きょうの日経サイエンス

2016年10月3日

2016年ノーベル生理学・医学賞:「オートファジーのメカニズムの発見」で東京工業大学の大隅良典教授に

 2016年ノーベル生理学・医学賞は「オートファジーのメカニズムの発見」で東京工業大学栄誉教授の大隅良典(おおすみ・よしのり,71歳)氏に贈られる。

 オートファジーとはギリシャ語由来で「自分を食べる」という意味で,細胞が不要になった構成要素を自分で分解して再利用する仕組みのこと。例えば栄養不足状態に陥ると,細胞内部に脂質の膜でできた小さな袋が現れ,使わなくなったタンパク質や不要不急の細胞小器官をそこに呑み込んで,生きていくのに必要なアミノ酸などに分解して再利用する。

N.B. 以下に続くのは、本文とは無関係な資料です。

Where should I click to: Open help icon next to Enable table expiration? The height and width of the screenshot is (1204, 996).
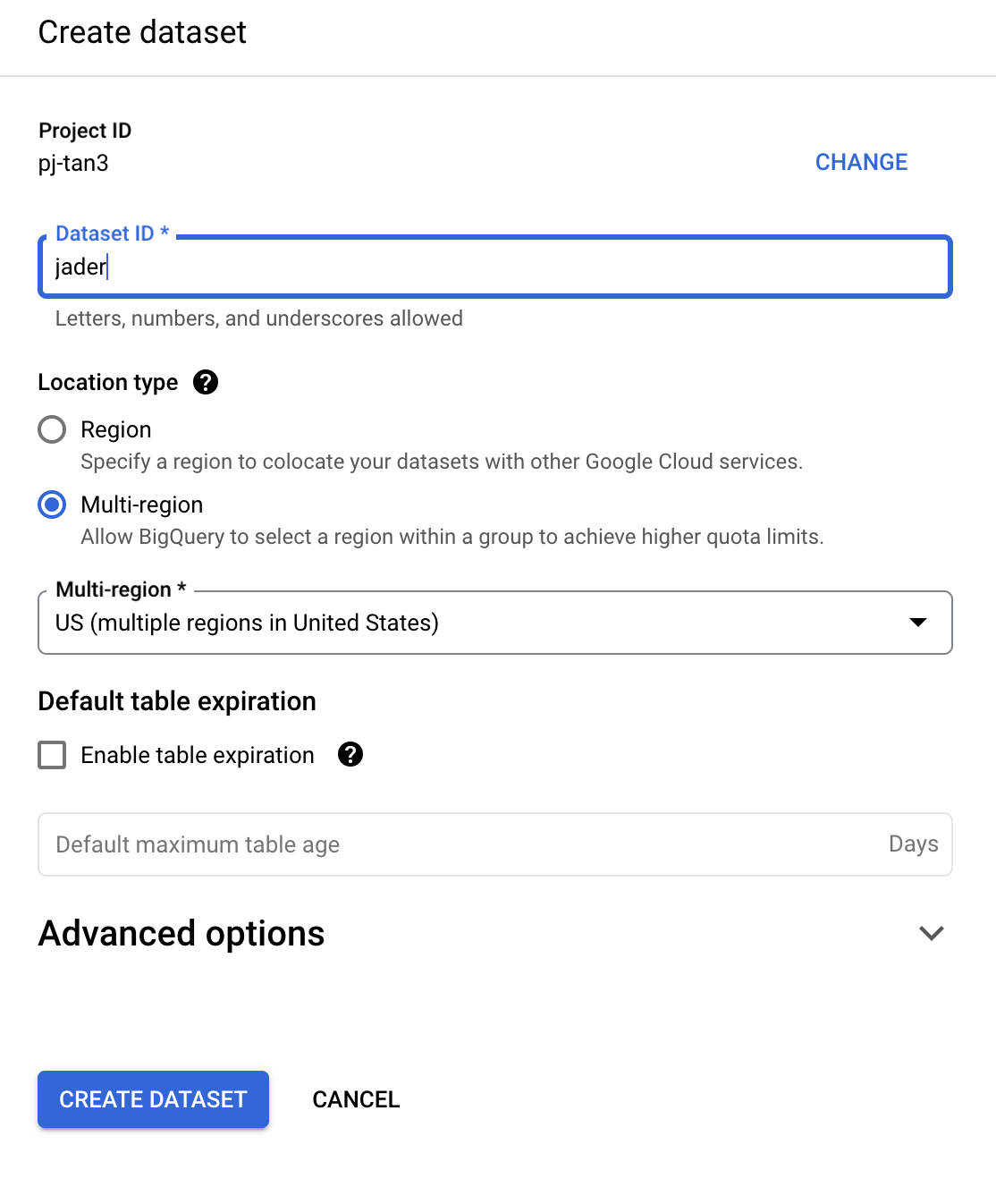point(350,755)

この現象自体は1950年代から報告されていたが,具体的なメカニズムは謎のままだった。大隅氏は1980年代後半から酵母を使った研究を進め,1990年代初めにオートファジーに必要な遺伝子群を初めて明らかにして,オートファジー研究が大きく進展する端緒を開いた。

 酵母で発見されたオートファジーの機構や遺伝子は人間を含め他の生物でもほぼ同様であることがわかり,研究が一挙に広がった。関連遺伝子の具体的な働き(オートファジーに必要な小胞の膜タンパク質を作るなど)が特定され,全貌が詳しく見えてくるようになった。オートファジーの過程ではまず「ファゴフォア」という小さな脂質二重膜の構造ができ,これが不要物を包み込むようにして「オートファゴソーム」という袋に成長,さらに「リソソーム」という“消化器官”と合体して内部の不要物を分解するが,関連遺伝子が作り出すタンパク質がどのように相互作用してこれらの構造が形成されて発達するのか,詳細なメカニズムが明らかになった。細胞の内部を観察するだけではなかなかわからなかったオートファジーの仕組みを,関連遺伝子の特定をもとに生化学的に解き明かした。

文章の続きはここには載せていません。